Macgregor studied economics at Cambridge where he obtained a BA in 1901. There, he became ‘one of Marshall’s favourite students and became quite attached to his method, i.e. to the use of theory tempered by empirical investigation’ (Lee 1989: 23). In particular, it was argued that if Macgregor ‘used Marshallian methods that was because, testing them as far as he could against the facts of ordinary life they seemed to him the best available’ (Andrews 1953: 348). During his stay at Cambridge, Macgregor prepared his Industrial Combination, which was published in 1906 and resulted in him being elected a Fellow of Trinity College, Cambridge, in 1904. According to Lee’s biography of Macgregor, at this time he was ‘employed as a university lecturer in general economics and was paid, unofficially, by Marshall for the work’ (Lee 2008: 3). In 1908, Macgregor left Cambridge to become Professor of Political Economy at the University of Leeds.Macgregor’s Report ofTravels (1913) expressed his interest in studying forms of industrial organisation in different countries, such as China, Japan, India, Russia and the United States. In particular, Macgregor ‘had in view specially the relation of foreign nations to the great industrial changes which occurred in England nearly a century and a half ago—changes to which we owe the nature and the problems of our present industrial life’ (ibid.: 8). In 1919, Macgregor moved to Manchester where he became Stanley Professor of Political Economy He stayed there for only two years, as in 1921, Edgeworth vacated the chair at Oxford, and according to Young and Lee (1993: 12), although Macgregor ‘did not formally apply for the Drummond’, the ‘electors offered it to him’.

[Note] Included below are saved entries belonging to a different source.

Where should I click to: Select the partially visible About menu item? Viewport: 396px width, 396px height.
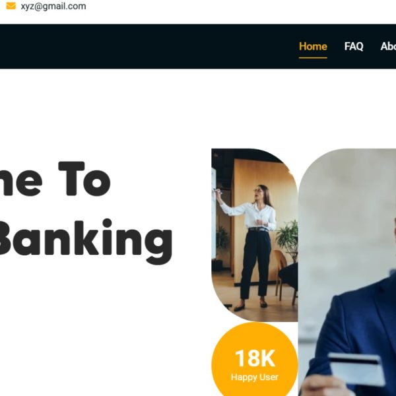point(388,46)
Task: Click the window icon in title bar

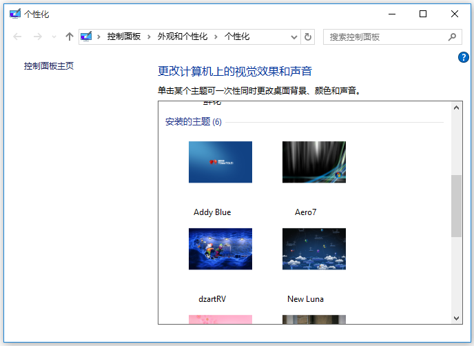Action: tap(14, 14)
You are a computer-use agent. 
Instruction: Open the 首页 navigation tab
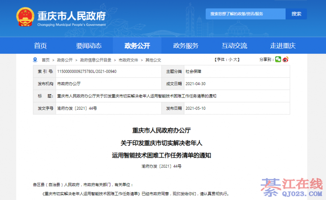(x=40, y=46)
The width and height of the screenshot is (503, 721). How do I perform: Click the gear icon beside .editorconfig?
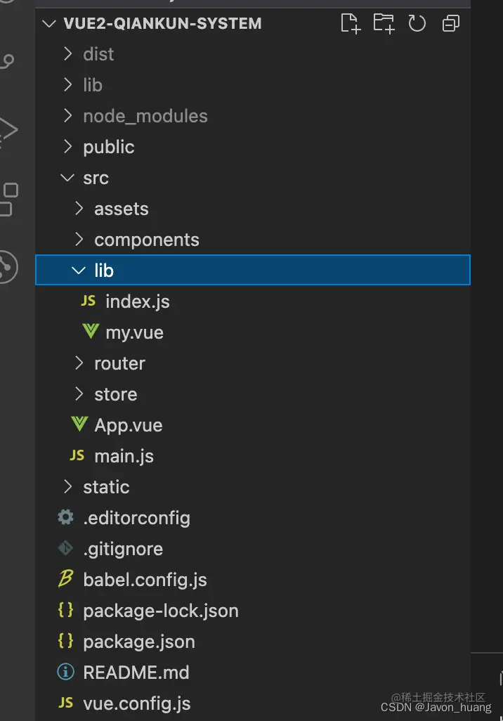coord(65,518)
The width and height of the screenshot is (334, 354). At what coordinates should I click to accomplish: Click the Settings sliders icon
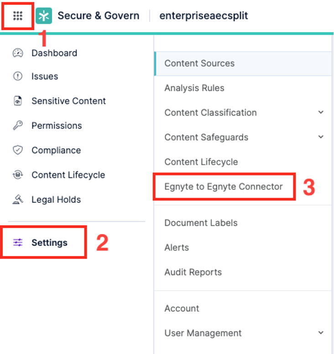(x=18, y=243)
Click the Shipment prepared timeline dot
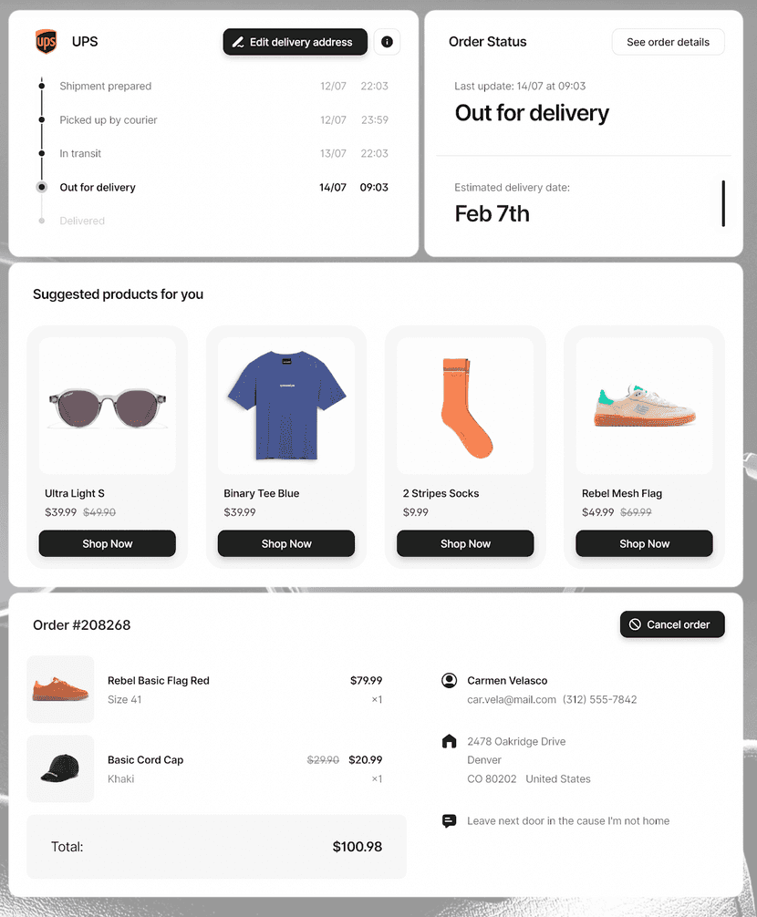This screenshot has height=917, width=757. [41, 87]
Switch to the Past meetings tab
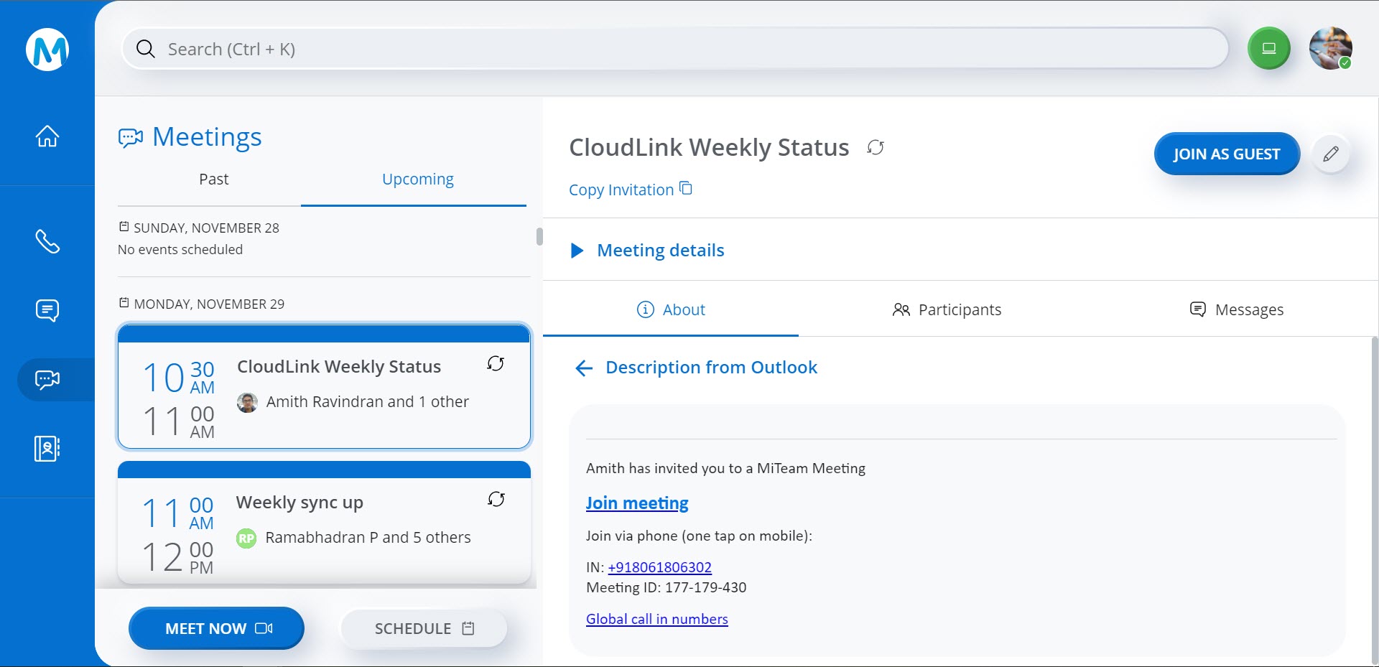Viewport: 1379px width, 667px height. [213, 179]
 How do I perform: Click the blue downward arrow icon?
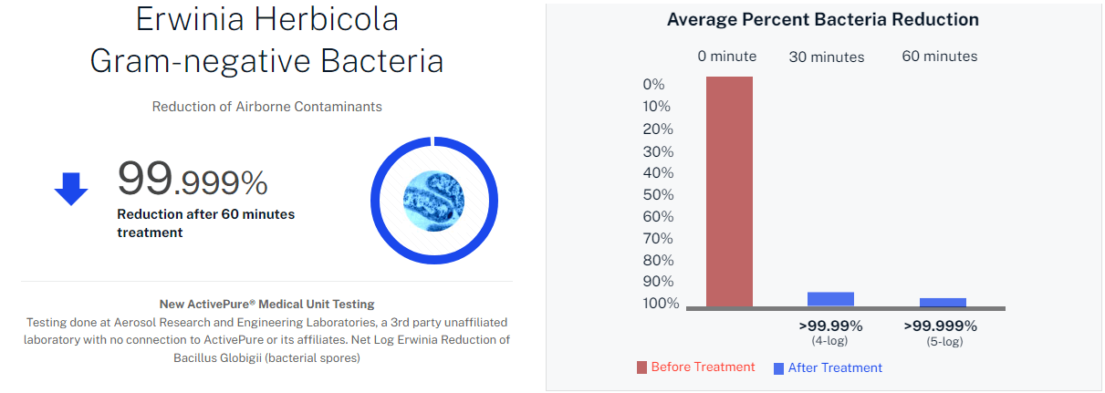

Immediately after his appointment, Macgregor engaged in extensive research concerned with a wide range of economics topics, such as: unemployment (Macgregor 1923); consumption (Macgregor 1924); agriculture (Macgregor 1925); and family allowances (Macgregor 1926). He also pursued his research interests in industrial economics and prepared the final revision of his 1906 book. In addition, towards the end of the 1920s, Macgregor published his research on cartels and other industrial combinations (Macgregor 1927a, 1929, 1930) and became interested in proposals for the rationalisation of industry (Macgregor 1927b). From 1925 until 1937, he was joint editor of the Economic Journal, with John Maynard Keynes.[11]Macgregor's concern with an empirical approach to economics was reflected by the statistical investigations conducted in his various articles. Although his intellectual orientation and personality made him, to some extent, an isolated figure, he still contributed to the development of the theory of the firm and industrial economics at Oxford, both at the teaching and research level. Macgregor's analysis did not follow the usual methods of pure maximisation and equilibrium concepts. Rather, he was more interested in the growth of firms and the way that they were able to reproduce themselves. His main idea was that new competition came about from skilled businessmen who had learnt the trade, who promoted existing relations with customers and suppliers and who used their savings (and personal connections) to start their own businesses.
By the mid-1930s, Macgregor had published Enterprise Purpose & Profit (1934)—concerned with the behaviour of firms over the trade cycle under risk and uncertainty—where he ‘used the formations of new joint stock companies to represent the course of enterprise' to discover that ‘variations of this index precede variations of both prices and employment' (Todd 1935: 544). To him, variations in financial and stock market conditions reflected variations in company formations.
Hence, the concept of strategic behaviour is implicitly used at the heart of Macgregor's contribution: once a firm has entered into competition and is established in the market, it then follows long-term policies, such as stable prices, balanced with more short-term ones, such as decisions to expand.Despite his research, Macgregor's message did not take hold at Oxford at the time, his contribution eclipsed by the then evolving mainstream of microeconomics. This situation made him, as recently argued by Warren Samuels, ‘an “applied” economist in a new world dominated by “pure” economics' (Samuels 2008: 150).[12] Yet, he could not be completely ignored by mainstream economists due to his steady flow of books and journal articles principally published in the Economic Journal and more occasionally in Economica until the mid-1930s. Furthermore, Industrial Combination still constituted an early significant account of industrial economics, which was reprinted on several occasions and was used as an economics textbook by subsequent generations of students inside and outside Oxford.[13]